INFORMATION SUPPLIED>
══════

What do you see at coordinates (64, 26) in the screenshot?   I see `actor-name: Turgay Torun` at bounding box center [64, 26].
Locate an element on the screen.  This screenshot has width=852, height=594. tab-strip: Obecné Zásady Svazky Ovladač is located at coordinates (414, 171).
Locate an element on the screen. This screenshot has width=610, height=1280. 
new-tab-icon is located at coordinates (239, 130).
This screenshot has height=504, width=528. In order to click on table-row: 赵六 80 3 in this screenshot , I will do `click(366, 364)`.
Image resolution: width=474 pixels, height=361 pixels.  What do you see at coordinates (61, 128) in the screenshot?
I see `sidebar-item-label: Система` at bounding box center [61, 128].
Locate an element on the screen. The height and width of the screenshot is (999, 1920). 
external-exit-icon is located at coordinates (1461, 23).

══════

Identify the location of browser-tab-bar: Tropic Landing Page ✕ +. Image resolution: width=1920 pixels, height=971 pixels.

══════

Print every row from the one that contains "What do you see at coordinates (64, 26)" to the one that contains "external-exit-icon is located", including both of those rows, and copy each exactly as it stands.

COMPLETED TASK>
What do you see at coordinates (64, 26) in the screenshot?   I see `actor-name: Turgay Torun` at bounding box center [64, 26].
Locate an element on the screen.  This screenshot has width=852, height=594. tab-strip: Obecné Zásady Svazky Ovladač is located at coordinates (414, 171).
Locate an element on the screen. This screenshot has width=610, height=1280. 
new-tab-icon is located at coordinates (239, 130).
This screenshot has height=504, width=528. In order to click on table-row: 赵六 80 3 in this screenshot , I will do `click(366, 364)`.
Image resolution: width=474 pixels, height=361 pixels.  What do you see at coordinates (61, 128) in the screenshot?
I see `sidebar-item-label: Система` at bounding box center [61, 128].
Locate an element on the screen. The height and width of the screenshot is (999, 1920). 
external-exit-icon is located at coordinates (1461, 23).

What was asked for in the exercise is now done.